*** Begin section ***

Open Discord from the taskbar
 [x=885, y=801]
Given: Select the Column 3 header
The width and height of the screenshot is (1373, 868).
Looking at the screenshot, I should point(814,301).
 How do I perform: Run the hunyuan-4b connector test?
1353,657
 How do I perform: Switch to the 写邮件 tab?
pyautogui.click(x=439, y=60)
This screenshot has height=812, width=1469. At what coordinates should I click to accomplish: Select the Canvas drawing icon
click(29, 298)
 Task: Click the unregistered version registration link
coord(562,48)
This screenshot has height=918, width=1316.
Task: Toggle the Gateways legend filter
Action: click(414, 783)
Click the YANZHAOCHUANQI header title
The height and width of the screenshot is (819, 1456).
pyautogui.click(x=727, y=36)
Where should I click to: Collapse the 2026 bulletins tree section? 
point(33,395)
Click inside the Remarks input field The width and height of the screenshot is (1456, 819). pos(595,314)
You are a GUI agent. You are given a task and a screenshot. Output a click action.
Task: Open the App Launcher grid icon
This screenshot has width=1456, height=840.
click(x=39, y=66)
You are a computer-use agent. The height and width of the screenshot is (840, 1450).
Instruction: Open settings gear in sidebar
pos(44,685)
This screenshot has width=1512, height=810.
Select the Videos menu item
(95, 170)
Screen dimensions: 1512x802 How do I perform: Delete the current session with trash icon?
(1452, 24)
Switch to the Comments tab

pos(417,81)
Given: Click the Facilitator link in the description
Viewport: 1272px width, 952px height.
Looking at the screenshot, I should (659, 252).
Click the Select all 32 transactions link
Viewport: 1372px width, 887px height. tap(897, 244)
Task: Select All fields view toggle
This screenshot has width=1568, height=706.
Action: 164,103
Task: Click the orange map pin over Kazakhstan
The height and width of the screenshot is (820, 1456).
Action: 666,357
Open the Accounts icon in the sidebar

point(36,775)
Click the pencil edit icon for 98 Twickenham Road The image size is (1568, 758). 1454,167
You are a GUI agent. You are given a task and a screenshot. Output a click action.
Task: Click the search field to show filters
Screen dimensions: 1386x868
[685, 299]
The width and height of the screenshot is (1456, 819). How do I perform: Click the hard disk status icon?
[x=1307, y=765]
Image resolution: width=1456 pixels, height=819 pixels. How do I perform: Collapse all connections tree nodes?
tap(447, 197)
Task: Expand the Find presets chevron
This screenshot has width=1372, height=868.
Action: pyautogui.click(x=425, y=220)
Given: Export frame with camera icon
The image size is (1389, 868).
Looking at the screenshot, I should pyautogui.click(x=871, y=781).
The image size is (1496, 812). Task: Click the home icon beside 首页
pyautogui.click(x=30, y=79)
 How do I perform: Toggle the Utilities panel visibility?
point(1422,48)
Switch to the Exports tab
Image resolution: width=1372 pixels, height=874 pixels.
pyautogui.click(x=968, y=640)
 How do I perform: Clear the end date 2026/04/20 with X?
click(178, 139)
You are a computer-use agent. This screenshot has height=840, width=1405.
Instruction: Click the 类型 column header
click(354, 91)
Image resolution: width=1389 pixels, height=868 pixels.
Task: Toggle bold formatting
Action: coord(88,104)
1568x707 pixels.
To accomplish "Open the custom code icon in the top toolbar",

*** End section ***

What the task requires >>
In the material above, find every line that has the string "computer" and pull those lines out.

Response >>
You are a computer-use agent. The height and width of the screenshot is (840, 1450).
You are a computer-use agent. This screenshot has height=840, width=1405.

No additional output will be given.